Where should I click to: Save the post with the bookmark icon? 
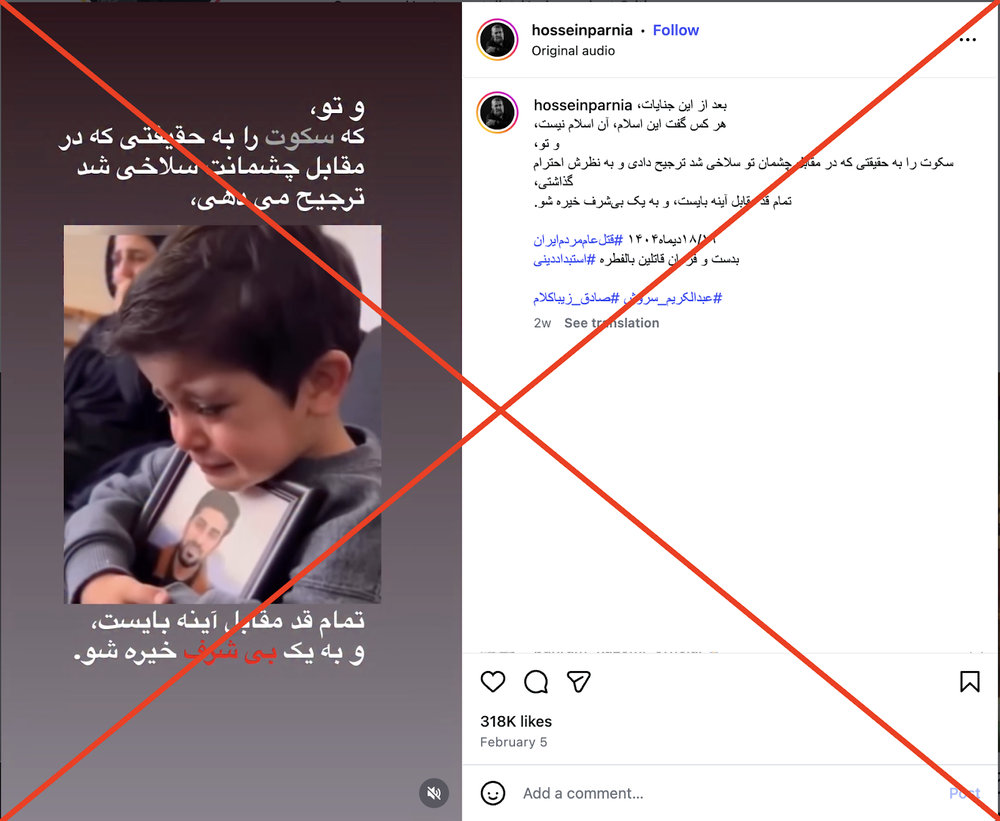pos(969,681)
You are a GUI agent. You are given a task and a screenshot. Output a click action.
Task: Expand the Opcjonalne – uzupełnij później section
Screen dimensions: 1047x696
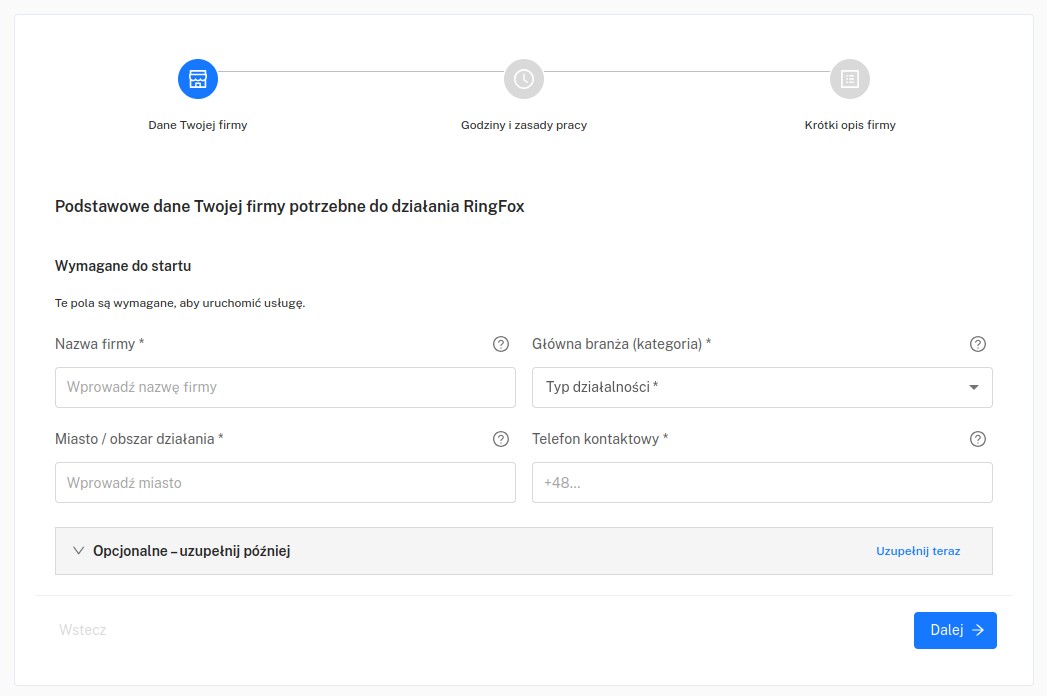point(191,551)
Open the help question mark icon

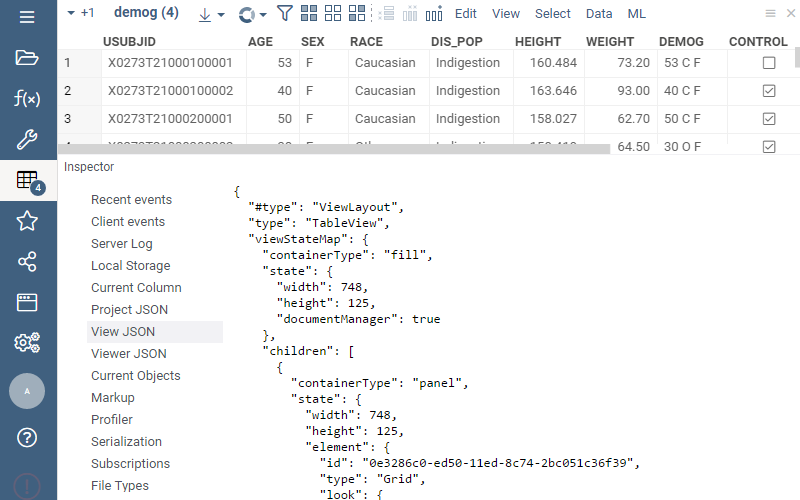coord(27,437)
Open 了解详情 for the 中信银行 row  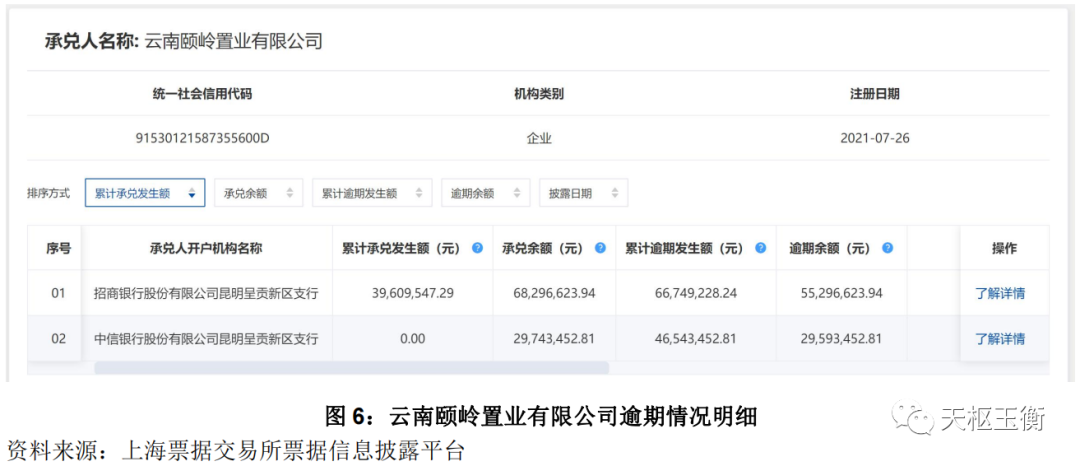tap(999, 339)
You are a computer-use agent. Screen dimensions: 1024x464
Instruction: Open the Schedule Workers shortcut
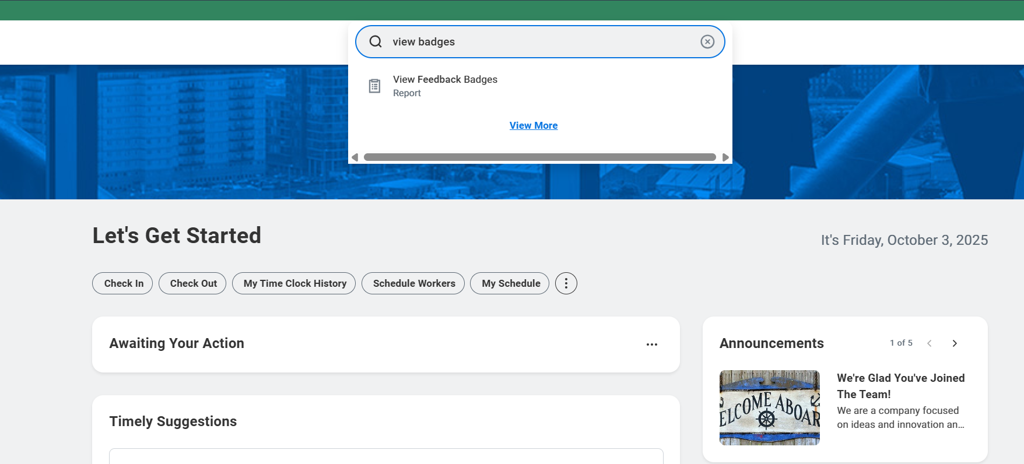click(x=413, y=284)
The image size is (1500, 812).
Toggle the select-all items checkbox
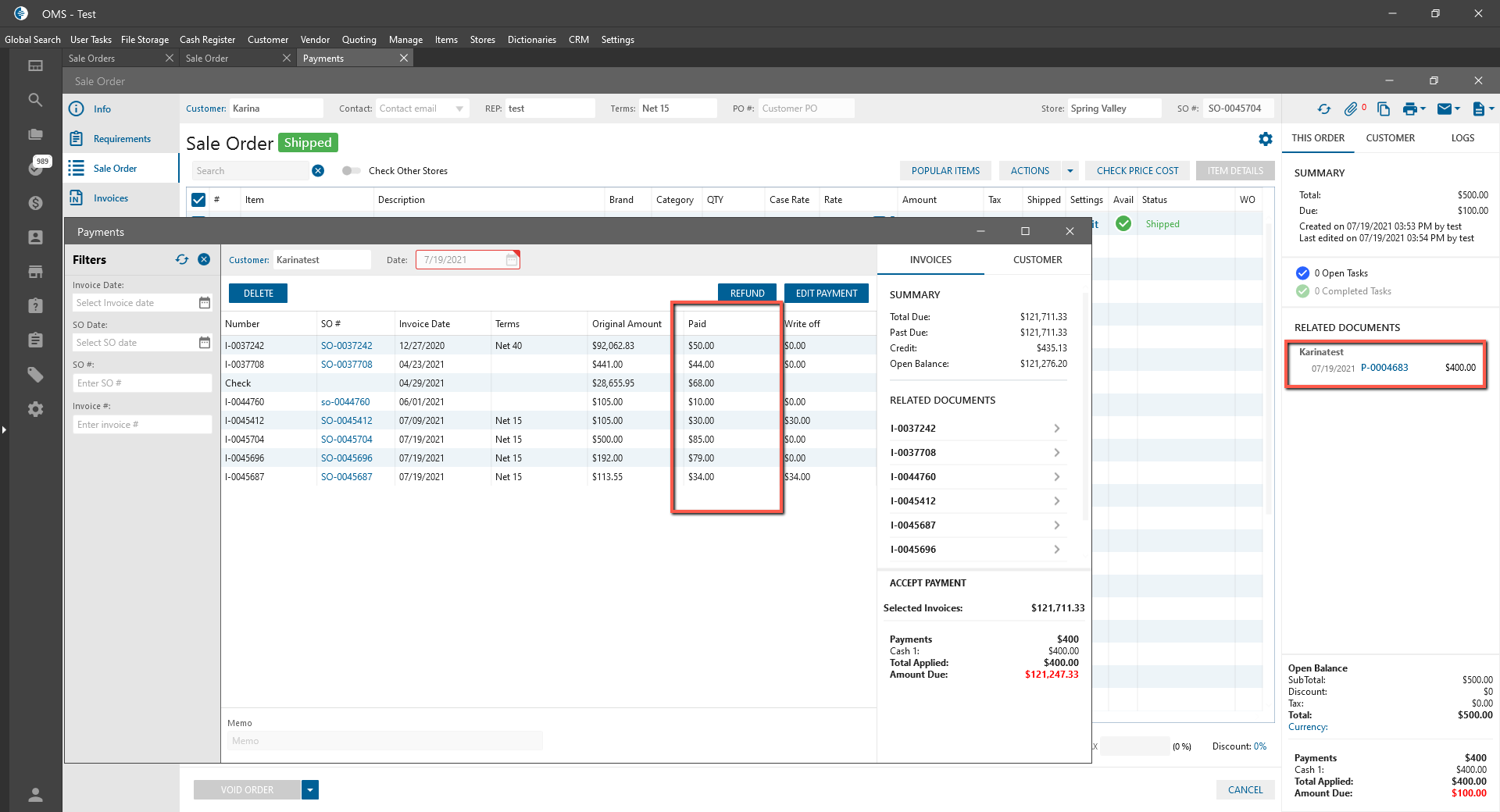click(198, 200)
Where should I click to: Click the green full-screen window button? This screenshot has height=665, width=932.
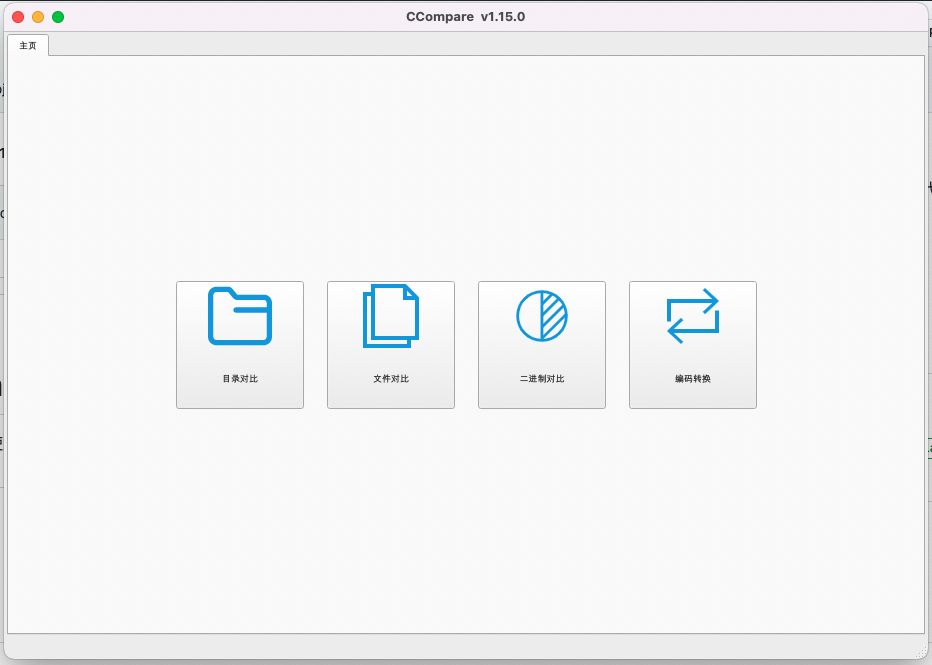click(58, 17)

▶ _Your assignment_: Word for word, set down the lines from the line with "Instruction: Open the" through the last line of the entries, and nothing else; the pictures stay out.

▶ _Reply to the exercise_:
Instruction: Open the Schedule Workers shortcut
click(x=413, y=284)
The image size is (1500, 812).
Toggle the select-all items checkbox
click(198, 200)
Where should I click to: Click the green full-screen window button? This screenshot has height=665, width=932.
click(58, 17)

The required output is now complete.